--- MATERIALS PROVIDED ---
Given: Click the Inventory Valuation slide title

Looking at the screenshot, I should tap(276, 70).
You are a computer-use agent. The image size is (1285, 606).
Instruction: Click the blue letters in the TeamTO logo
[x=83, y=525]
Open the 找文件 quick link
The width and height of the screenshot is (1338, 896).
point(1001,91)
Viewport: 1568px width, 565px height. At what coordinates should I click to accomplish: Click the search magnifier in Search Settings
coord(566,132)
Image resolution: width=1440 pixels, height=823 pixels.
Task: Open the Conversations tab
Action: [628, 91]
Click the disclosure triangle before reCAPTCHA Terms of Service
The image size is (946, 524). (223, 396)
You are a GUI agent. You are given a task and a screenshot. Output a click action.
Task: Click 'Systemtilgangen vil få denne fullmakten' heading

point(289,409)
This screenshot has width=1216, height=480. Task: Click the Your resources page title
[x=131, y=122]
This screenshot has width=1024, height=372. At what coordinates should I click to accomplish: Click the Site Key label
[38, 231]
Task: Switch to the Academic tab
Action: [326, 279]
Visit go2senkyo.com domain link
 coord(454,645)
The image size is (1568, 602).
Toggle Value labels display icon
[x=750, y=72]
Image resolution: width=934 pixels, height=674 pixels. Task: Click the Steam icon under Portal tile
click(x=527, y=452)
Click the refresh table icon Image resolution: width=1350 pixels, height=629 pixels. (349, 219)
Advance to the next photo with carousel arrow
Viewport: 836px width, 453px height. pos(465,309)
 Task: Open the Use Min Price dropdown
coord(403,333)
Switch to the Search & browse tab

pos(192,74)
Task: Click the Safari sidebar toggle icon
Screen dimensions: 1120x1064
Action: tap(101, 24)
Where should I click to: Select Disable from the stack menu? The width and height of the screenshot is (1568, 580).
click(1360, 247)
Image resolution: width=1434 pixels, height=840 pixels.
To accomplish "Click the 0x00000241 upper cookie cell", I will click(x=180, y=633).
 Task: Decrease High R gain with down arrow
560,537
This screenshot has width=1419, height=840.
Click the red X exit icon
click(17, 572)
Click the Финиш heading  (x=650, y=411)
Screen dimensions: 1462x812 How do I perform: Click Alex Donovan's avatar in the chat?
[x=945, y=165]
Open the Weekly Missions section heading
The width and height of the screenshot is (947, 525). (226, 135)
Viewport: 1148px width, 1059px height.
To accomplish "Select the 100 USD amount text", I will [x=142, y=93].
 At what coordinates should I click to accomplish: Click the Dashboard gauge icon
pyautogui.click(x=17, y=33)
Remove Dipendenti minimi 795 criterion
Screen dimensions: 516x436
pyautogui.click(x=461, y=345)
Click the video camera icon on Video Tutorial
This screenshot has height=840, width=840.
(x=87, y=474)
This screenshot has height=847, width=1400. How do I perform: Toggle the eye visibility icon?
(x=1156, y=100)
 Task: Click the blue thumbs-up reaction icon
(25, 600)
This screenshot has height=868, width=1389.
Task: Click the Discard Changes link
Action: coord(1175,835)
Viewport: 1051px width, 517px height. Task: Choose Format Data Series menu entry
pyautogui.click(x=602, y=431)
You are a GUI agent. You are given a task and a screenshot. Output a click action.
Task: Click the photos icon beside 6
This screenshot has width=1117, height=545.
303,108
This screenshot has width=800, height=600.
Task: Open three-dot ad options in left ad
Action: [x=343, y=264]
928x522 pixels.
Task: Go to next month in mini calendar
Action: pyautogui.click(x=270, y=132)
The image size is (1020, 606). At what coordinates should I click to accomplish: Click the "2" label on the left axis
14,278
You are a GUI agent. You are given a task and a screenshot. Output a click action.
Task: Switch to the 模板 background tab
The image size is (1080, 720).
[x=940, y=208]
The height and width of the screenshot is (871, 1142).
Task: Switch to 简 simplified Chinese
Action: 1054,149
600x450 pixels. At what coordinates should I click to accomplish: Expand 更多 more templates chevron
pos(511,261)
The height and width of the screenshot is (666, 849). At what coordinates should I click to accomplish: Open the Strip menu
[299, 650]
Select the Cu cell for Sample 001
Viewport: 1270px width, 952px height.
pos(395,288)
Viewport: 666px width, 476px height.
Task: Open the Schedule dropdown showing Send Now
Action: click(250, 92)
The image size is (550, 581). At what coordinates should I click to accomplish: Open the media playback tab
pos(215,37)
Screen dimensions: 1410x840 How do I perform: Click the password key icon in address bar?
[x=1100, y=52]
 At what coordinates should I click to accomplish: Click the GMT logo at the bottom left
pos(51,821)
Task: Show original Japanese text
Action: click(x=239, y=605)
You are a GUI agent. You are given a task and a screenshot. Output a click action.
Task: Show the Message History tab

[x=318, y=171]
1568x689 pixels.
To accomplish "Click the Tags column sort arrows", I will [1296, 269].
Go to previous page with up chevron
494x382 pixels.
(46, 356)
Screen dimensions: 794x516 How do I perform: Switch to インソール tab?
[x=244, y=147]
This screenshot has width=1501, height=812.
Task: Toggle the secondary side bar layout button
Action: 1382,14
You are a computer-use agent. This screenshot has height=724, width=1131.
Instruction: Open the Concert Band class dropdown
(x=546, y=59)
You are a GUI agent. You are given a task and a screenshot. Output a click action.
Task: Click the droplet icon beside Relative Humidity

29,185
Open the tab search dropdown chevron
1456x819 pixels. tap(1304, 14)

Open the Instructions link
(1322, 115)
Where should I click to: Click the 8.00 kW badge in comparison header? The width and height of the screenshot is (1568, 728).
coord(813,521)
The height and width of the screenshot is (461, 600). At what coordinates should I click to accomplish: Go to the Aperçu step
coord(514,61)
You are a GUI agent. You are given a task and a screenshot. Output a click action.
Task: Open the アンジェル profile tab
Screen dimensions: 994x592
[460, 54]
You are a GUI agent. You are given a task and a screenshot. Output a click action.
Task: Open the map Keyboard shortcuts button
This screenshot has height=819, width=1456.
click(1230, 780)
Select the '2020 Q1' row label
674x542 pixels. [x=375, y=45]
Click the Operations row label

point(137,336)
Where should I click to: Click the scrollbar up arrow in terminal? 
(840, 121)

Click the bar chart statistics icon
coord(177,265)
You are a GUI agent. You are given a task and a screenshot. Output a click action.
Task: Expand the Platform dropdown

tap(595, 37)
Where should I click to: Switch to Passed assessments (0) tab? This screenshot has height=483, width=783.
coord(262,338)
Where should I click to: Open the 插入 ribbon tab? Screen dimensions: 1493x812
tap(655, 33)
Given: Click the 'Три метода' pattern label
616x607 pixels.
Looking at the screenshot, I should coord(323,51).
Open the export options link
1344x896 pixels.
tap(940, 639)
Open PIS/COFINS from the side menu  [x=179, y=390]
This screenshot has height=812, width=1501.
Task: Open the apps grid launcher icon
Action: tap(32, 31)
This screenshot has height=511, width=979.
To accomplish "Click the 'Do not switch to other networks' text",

--- STATED EXERCISE ---
Copy out the listing above from the line with "The image size is (1568, 602)." to the line with "pos(192,74)", keeping every line as it stands.

--- RESULT OF THE TASK ---
The image size is (1568, 602).
Toggle Value labels display icon
[x=750, y=72]
Image resolution: width=934 pixels, height=674 pixels. Task: Click the Steam icon under Portal tile
click(x=527, y=452)
Click the refresh table icon Image resolution: width=1350 pixels, height=629 pixels. (349, 219)
Advance to the next photo with carousel arrow
Viewport: 836px width, 453px height. pos(465,309)
 Task: Open the Use Min Price dropdown
coord(403,333)
Switch to the Search & browse tab

pos(192,74)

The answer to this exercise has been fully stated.